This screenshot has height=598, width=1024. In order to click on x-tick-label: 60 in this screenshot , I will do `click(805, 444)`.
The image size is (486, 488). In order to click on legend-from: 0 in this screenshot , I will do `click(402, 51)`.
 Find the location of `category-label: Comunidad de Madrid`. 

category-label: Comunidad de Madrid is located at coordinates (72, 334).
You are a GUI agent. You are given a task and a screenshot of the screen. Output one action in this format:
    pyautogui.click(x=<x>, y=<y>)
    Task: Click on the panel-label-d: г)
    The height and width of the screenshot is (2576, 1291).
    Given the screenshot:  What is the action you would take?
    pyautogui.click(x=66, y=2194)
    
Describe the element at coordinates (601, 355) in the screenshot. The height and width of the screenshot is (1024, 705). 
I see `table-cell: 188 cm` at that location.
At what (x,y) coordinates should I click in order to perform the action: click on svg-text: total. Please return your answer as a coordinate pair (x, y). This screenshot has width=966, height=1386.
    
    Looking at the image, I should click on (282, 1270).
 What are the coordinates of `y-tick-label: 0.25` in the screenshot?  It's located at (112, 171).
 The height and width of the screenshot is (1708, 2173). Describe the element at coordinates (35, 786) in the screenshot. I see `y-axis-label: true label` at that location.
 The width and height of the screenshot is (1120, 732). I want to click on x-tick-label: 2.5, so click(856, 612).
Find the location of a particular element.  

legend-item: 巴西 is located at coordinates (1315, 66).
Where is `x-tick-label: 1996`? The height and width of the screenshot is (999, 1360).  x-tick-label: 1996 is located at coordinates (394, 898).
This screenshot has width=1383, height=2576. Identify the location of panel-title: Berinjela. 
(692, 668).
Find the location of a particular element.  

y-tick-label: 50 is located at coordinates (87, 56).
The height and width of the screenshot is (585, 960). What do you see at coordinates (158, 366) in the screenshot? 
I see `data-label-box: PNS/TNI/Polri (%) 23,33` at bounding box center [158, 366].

********************

Rewrite every line of the entries above as a numbered list, dropping the blank lines.

:: Solution to the problem ::
1. This screenshot has height=598, width=1024. In order to click on x-tick-label: 60 in this screenshot , I will do `click(805, 444)`.
2. The image size is (486, 488). In order to click on legend-from: 0 in this screenshot , I will do `click(402, 51)`.
3.  Find the location of `category-label: Comunidad de Madrid`. 
4. category-label: Comunidad de Madrid is located at coordinates (72, 334).
5. You are a GUI agent. You are given a task and a screenshot of the screen. Output one action in this format:
6.     pyautogui.click(x=<x>, y=<y>)
7.     Task: Click on the panel-label-d: г)
8.     The height and width of the screenshot is (2576, 1291).
9.     Given the screenshot:  What is the action you would take?
10.     pyautogui.click(x=66, y=2194)
11. Describe the element at coordinates (601, 355) in the screenshot. The height and width of the screenshot is (1024, 705). 
12. I see `table-cell: 188 cm` at that location.
13. At what (x,y) coordinates should I click in order to perform the action: click on svg-text: total. Please return your answer as a coordinate pair (x, y). This screenshot has width=966, height=1386.
14.     Looking at the image, I should click on (282, 1270).
15.  What are the coordinates of `y-tick-label: 0.25` in the screenshot?  It's located at (112, 171).
16.  The height and width of the screenshot is (1708, 2173). Describe the element at coordinates (35, 786) in the screenshot. I see `y-axis-label: true label` at that location.
17.  The width and height of the screenshot is (1120, 732). I want to click on x-tick-label: 2.5, so click(856, 612).
18. Find the location of a particular element.  
19. legend-item: 巴西 is located at coordinates (1315, 66).
20. Where is `x-tick-label: 1996`? The height and width of the screenshot is (999, 1360).  x-tick-label: 1996 is located at coordinates (394, 898).
21. This screenshot has width=1383, height=2576. Identify the location of panel-title: Berinjela. 
22. (692, 668).
23. Find the location of a particular element.  
24. y-tick-label: 50 is located at coordinates (87, 56).
25. The height and width of the screenshot is (585, 960). What do you see at coordinates (158, 366) in the screenshot? 
26. I see `data-label-box: PNS/TNI/Polri (%) 23,33` at bounding box center [158, 366].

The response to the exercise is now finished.